## Data supplied
[BEGIN]
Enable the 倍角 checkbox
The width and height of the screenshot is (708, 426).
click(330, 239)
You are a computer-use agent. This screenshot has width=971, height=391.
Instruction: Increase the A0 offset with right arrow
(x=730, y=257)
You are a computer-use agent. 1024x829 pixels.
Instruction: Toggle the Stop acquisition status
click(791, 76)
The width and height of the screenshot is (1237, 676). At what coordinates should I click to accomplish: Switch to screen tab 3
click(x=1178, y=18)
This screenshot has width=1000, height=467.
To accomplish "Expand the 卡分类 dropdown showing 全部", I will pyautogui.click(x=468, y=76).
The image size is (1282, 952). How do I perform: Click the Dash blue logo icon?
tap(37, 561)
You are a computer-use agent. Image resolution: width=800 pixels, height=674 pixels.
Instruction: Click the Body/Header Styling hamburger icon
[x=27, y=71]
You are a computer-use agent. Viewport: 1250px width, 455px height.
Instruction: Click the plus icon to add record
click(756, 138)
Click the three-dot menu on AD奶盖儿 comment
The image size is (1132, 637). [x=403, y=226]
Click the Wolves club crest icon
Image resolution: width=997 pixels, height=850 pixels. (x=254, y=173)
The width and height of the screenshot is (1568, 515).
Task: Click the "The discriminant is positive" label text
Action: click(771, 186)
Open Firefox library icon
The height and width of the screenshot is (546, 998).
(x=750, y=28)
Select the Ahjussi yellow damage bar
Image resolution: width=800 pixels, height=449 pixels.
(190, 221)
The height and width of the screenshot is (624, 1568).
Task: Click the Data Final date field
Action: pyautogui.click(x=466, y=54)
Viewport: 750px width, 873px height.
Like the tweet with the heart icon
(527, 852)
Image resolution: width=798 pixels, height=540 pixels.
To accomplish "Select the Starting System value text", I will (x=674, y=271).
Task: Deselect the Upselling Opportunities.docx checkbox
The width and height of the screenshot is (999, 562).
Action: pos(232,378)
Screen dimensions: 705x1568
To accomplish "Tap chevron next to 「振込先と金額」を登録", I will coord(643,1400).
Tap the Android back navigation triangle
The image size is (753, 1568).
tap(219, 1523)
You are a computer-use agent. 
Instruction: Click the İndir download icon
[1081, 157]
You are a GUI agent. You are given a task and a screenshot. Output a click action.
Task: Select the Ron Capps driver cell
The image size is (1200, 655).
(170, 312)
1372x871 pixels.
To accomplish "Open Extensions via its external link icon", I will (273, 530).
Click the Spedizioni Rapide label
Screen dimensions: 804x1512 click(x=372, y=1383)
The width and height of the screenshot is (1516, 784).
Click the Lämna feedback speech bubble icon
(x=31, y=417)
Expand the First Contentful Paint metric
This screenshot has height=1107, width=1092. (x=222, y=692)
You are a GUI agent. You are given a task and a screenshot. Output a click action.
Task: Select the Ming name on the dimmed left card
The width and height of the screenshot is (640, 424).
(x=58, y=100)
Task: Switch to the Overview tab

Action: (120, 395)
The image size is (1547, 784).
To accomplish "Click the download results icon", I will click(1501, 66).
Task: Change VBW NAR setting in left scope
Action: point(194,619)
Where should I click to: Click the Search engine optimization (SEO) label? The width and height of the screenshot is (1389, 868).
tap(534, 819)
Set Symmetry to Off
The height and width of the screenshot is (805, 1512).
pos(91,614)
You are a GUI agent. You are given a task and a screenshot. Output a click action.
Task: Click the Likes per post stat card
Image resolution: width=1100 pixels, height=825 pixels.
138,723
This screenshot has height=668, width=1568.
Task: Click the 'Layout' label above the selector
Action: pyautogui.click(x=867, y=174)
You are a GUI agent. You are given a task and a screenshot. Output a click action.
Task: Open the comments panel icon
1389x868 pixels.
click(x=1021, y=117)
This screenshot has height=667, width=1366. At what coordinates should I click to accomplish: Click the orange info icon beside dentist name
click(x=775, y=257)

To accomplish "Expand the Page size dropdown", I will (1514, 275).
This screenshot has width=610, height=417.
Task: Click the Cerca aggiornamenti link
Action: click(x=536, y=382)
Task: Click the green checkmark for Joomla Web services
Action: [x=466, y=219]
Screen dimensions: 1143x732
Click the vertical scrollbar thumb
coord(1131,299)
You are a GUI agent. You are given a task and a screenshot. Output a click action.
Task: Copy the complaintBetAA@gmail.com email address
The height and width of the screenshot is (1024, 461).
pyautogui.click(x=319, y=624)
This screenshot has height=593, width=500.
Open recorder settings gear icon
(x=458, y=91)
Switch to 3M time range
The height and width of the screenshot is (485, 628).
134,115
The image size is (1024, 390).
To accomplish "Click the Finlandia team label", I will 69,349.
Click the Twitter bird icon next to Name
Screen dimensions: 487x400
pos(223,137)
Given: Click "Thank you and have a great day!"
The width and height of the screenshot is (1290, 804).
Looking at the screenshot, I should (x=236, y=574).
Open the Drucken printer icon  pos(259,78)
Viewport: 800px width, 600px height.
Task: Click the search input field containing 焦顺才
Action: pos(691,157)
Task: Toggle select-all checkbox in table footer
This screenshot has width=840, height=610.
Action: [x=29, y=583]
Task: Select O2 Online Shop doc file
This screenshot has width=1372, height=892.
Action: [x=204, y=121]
[END]
## Task to carry out
Rewrite all of the lines above, changing every "computer-use agent" to "desktop assistant" and leaving everything else untouched.

## Solution
Enable the 倍角 checkbox
The width and height of the screenshot is (708, 426).
click(330, 239)
You are a desktop assistant. This screenshot has width=971, height=391.
Instruction: Increase the A0 offset with right arrow
(x=730, y=257)
You are a desktop assistant. 1024x829 pixels.
Instruction: Toggle the Stop acquisition status
click(791, 76)
The width and height of the screenshot is (1237, 676). At what coordinates should I click to accomplish: Switch to screen tab 3
click(x=1178, y=18)
This screenshot has width=1000, height=467.
To accomplish "Expand the 卡分类 dropdown showing 全部", I will pyautogui.click(x=468, y=76).
The image size is (1282, 952). How do I perform: Click the Dash blue logo icon?
tap(37, 561)
You are a desktop assistant. Image resolution: width=800 pixels, height=674 pixels.
Instruction: Click the Body/Header Styling hamburger icon
[x=27, y=71]
You are a desktop assistant. Viewport: 1250px width, 455px height.
Instruction: Click the plus icon to add record
click(756, 138)
Click the three-dot menu on AD奶盖儿 comment
The image size is (1132, 637). [x=403, y=226]
Click the Wolves club crest icon
Image resolution: width=997 pixels, height=850 pixels. (x=254, y=173)
The width and height of the screenshot is (1568, 515).
Task: Click the "The discriminant is positive" label text
Action: click(771, 186)
Open Firefox library icon
The height and width of the screenshot is (546, 998).
(x=750, y=28)
Select the Ahjussi yellow damage bar
Image resolution: width=800 pixels, height=449 pixels.
(190, 221)
The height and width of the screenshot is (624, 1568).
Task: Click the Data Final date field
Action: pyautogui.click(x=466, y=54)
Viewport: 750px width, 873px height.
Like the tweet with the heart icon
(527, 852)
Image resolution: width=798 pixels, height=540 pixels.
To accomplish "Select the Starting System value text", I will (x=674, y=271).
Task: Deselect the Upselling Opportunities.docx checkbox
The width and height of the screenshot is (999, 562).
Action: pos(232,378)
Screen dimensions: 705x1568
To accomplish "Tap chevron next to 「振込先と金額」を登録", I will coord(643,1400).
Tap the Android back navigation triangle
The image size is (753, 1568).
tap(219, 1523)
You are a desktop assistant. 
Instruction: Click the İndir download icon
[1081, 157]
You are a GUI agent. You are given a task and a screenshot. Output a click action.
Task: Select the Ron Capps driver cell
The image size is (1200, 655).
(170, 312)
1372x871 pixels.
To accomplish "Open Extensions via its external link icon", I will (273, 530).
Click the Spedizioni Rapide label
Screen dimensions: 804x1512 click(x=372, y=1383)
The width and height of the screenshot is (1516, 784).
Click the Lämna feedback speech bubble icon
(x=31, y=417)
Expand the First Contentful Paint metric
This screenshot has height=1107, width=1092. (x=222, y=692)
You are a GUI agent. You are given a task and a screenshot. Output a click action.
Task: Select the Ming name on the dimmed left card
The width and height of the screenshot is (640, 424).
(x=58, y=100)
Task: Switch to the Overview tab

Action: (120, 395)
The image size is (1547, 784).
To accomplish "Click the download results icon", I will click(1501, 66).
Task: Change VBW NAR setting in left scope
Action: point(194,619)
Where should I click to: Click the Search engine optimization (SEO) label? The width and height of the screenshot is (1389, 868).
tap(534, 819)
Set Symmetry to Off
The height and width of the screenshot is (805, 1512).
pos(91,614)
You are a GUI agent. You are given a task and a screenshot. Output a click action.
Task: Click the Likes per post stat card
Image resolution: width=1100 pixels, height=825 pixels.
138,723
This screenshot has height=668, width=1568.
Task: Click the 'Layout' label above the selector
Action: pyautogui.click(x=867, y=174)
You are a GUI agent. You are given a task and a screenshot. Output a click action.
Task: Open the comments panel icon
1389x868 pixels.
click(x=1021, y=117)
This screenshot has height=667, width=1366. At what coordinates should I click to accomplish: Click the orange info icon beside dentist name
click(x=775, y=257)

To accomplish "Expand the Page size dropdown", I will (1514, 275).
This screenshot has width=610, height=417.
Task: Click the Cerca aggiornamenti link
Action: click(x=536, y=382)
Task: Click the green checkmark for Joomla Web services
Action: [x=466, y=219]
Screen dimensions: 1143x732
Click the vertical scrollbar thumb
coord(1131,299)
You are a GUI agent. You are given a task and a screenshot. Output a click action.
Task: Copy the complaintBetAA@gmail.com email address
The height and width of the screenshot is (1024, 461).
pyautogui.click(x=319, y=624)
This screenshot has height=593, width=500.
Open recorder settings gear icon
(x=458, y=91)
Switch to 3M time range
The height and width of the screenshot is (485, 628).
134,115
The image size is (1024, 390).
To accomplish "Click the Finlandia team label", I will 69,349.
Click the Twitter bird icon next to Name
Screen dimensions: 487x400
pos(223,137)
Given: Click "Thank you and have a great day!"
The width and height of the screenshot is (1290, 804).
Looking at the screenshot, I should (x=236, y=574).
Open the Drucken printer icon  pos(259,78)
Viewport: 800px width, 600px height.
Task: Click the search input field containing 焦顺才
Action: pos(691,157)
Task: Toggle select-all checkbox in table footer
This screenshot has width=840, height=610.
Action: [x=29, y=583]
Task: Select O2 Online Shop doc file
This screenshot has width=1372, height=892.
Action: [x=204, y=121]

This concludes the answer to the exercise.